A l'approche des fêtes de fin d'année, dindes, oies et chapons deviennent méfiants. L'intérêt que leurs portent les humains a de quoi leur sembler louche, à juste raison. Si on prend à la lettre cette chanson à danser, l'aspect culinaire peut trouver un écho à ces inquiétudes. A y regarder de plus près, l'aventure de cette oie blanche n'a probablement pas grand chose à voir avec le réveillon. Si elle parvient à retrouver sa liberté, elle y laisse des plumes ; Une façon gentille de voir la situation.
Pour écouter la chanson et lire la suite:
Cette version de « l'oie échappée » est à associée à la survivance d'une ancienne ronde du Pays de Retz. Elle fait partie des « Bretonnes de Pornic », terme qui désigne plusieurs danses notées par Bernard de Parades, puis Jacqueline et Henri Landreau, d'après les indications d'un M. Gauthier, professeur de gymnastique, qui les aurait enseignées au jeunes filles du groupe folklorique local pour leurs prestations avant la guerre. Ces danses tombées en désuétude ont été heureusement remises au goût du jour. L'une est une variante de ronde à trois pas. L'autre (la Oie) comporte une partie dansée par couples sur le cercle. Pour le détail de ces danses nous vous renvoyons à l'ouvrage de Marc Clérivet (1) ou à la fiche éditée par le Cercle Breton de Nantes (2).
La chanson elle même a été recueillie essentiellement dans un secteur qui va de la Vendée aux Côtes d'Armor, dont plusieurs fois en Loire-Atlantique. La version pornicaise vient du recueil de M. Poiraud, soit dans les années 1850 / 1860. La copie de ce manuscrit réalisée par Michel Gauthier en 1942 porte la mention : La Oie est une chanson vendéenne, mais elle se chantait beaucoup en ronde au Pays de Retz. C'est la seule chanson du recueil pour laquelle on trouve ce genre de précision.
Pas besoin de vous faire un dessin sur ce qu'est une oie « nère ». Une oie « gare » c'est un animal de plusieurs couleurs (3). Ce terme ancien n'est plus employé, mais se retrouve dans « bigarré ». En fait la couleur du plumage importe peu pour la compréhension de l'histoire.
On peut tout à fait se contenter d'entendre cette fantaisie au premier degré. Pour rebondir sur notre présentation initiale, voici donc un animal qui au moment de passer à la casserole trouve le courage de s'échapper. D'autres versions recueillies dans les mêmes temps que celle-ci (4) donnent plus de précisions :
Dans mon pot je l'ai boutaie
Mon oie a senti la fumaie...
et
Elle n'était pas à demi chauffée
La pauvre bête s'est envolée
Ce qui est déjà un exploit pour un oiseau déplumé ! De fait, la fin de l'histoire ne l’entraîne pas très loin. On la retrouve dans les marais auprès de son jars le bien aimé. Elle lui explique :
Je viens des noces, j'ai tant dansaie
Que tote ma piume s'en envolaie
Ce qui est plus étonnant c'est d'apprendre, dans une version recueillie à Legé par Abel Soreau :
J'ai pris la gare et je l'ai tuée...

----------

### Exercices
1/ Relevez les volailles nommées dans la première phrase de l'extrait.
2/ Recopiez le passage de l'extrait qui va de « On peut tout » à « je l'ai tuée... ».
Les items n'ont aucun rôle dans ce travail.

### Jeu de données

----------

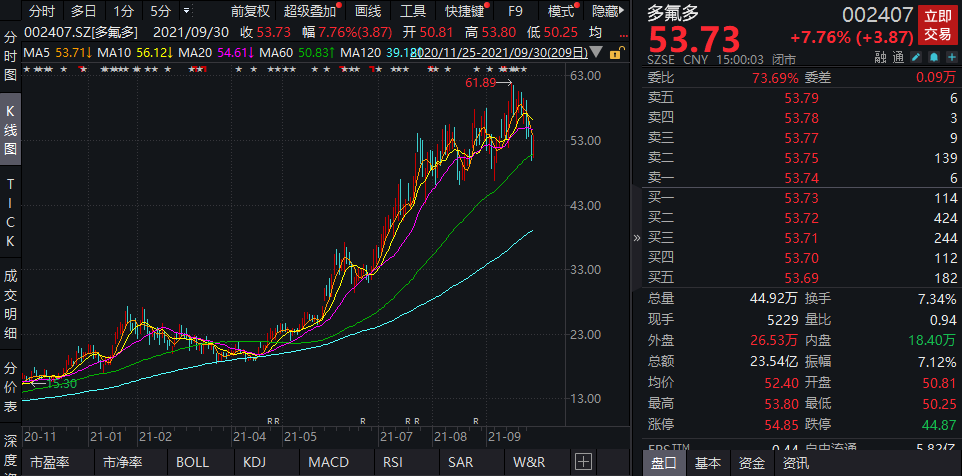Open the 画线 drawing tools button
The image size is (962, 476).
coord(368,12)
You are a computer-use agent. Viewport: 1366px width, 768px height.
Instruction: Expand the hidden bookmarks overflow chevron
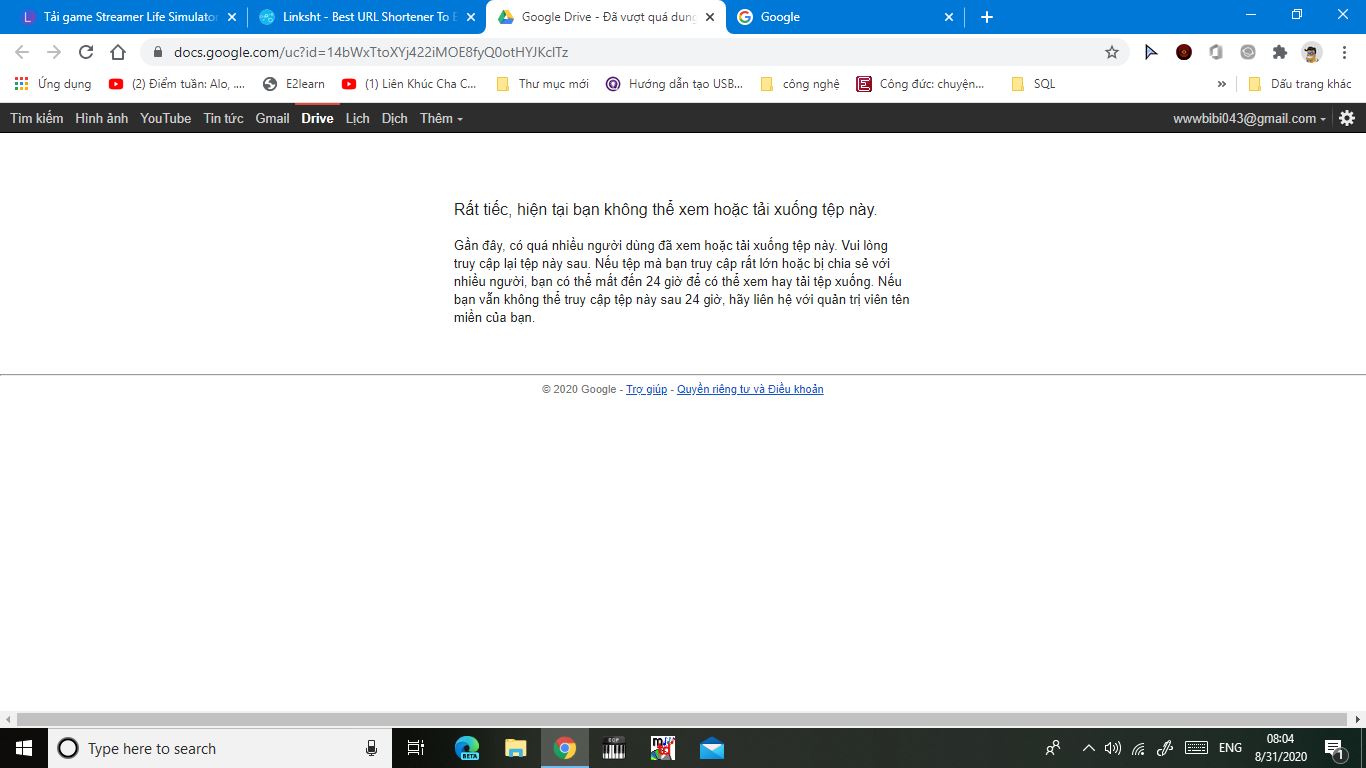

----------

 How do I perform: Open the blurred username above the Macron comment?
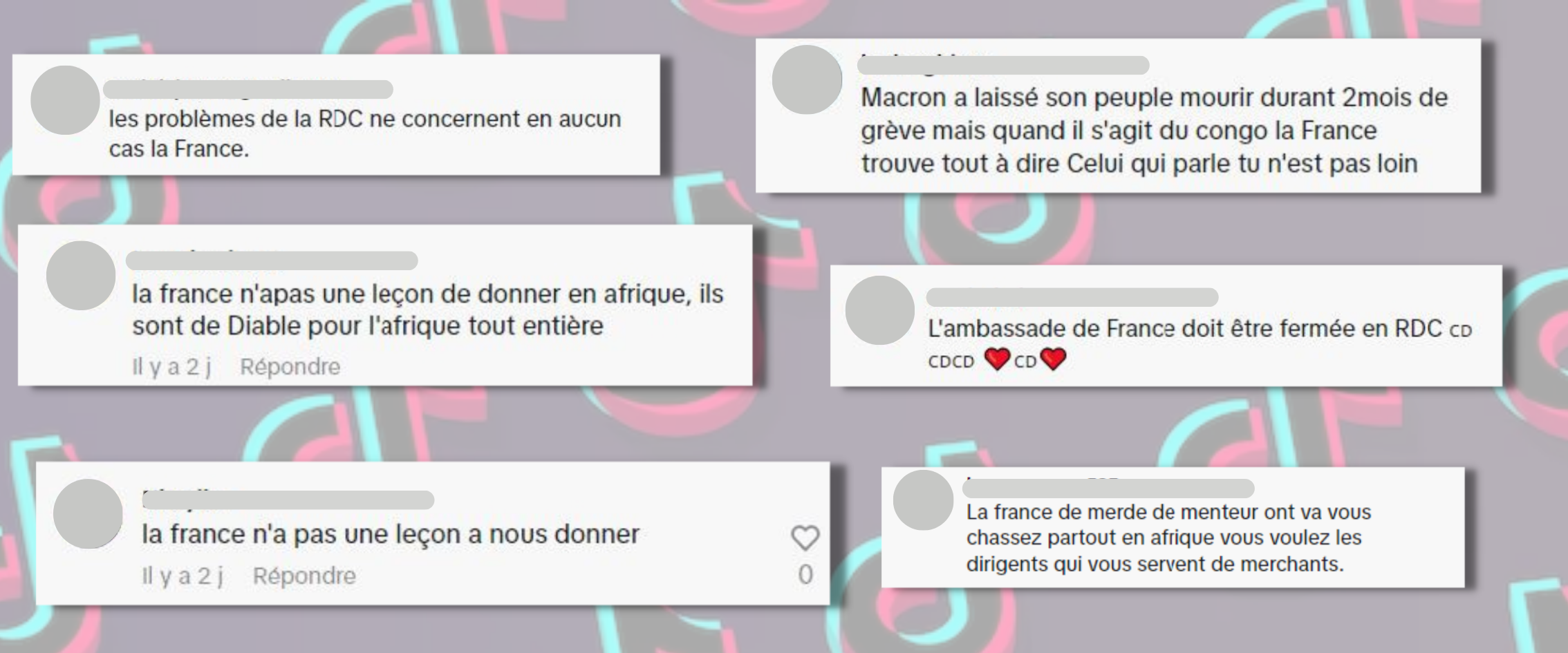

----------

### Résultats
1/ dindes, oies, chapons

2/
On peut tout à fait se contenter d'entendre cette fantaisie au premier degré. Pour rebondir sur notre présentation initiale, voici donc un animal qui au moment de passer à la casserole trouve le courage de s'échapper. D'autres versions recueillies dans les mêmes temps que celle-ci (4) donnent plus de précisions :
Dans mon pot je l'ai boutaie
Mon oie a senti la fumaie...
et
Elle n'était pas à demi chauffée
La pauvre bête s'est envolée
Ce qui est déjà un exploit pour un oiseau déplumé ! De fait, la fin de l'histoire ne l’entraîne pas très loin. On la retrouve dans les marais auprès de son jars le bien aimé. Elle lui explique :
Je viens des noces, j'ai tant dansaie
Que tote ma piume s'en envolaie
Ce qui est plus étonnant c'est d'apprendre, dans une version recueillie à Legé par Abel Soreau :
J'ai pris la gare et je l'ai tuée...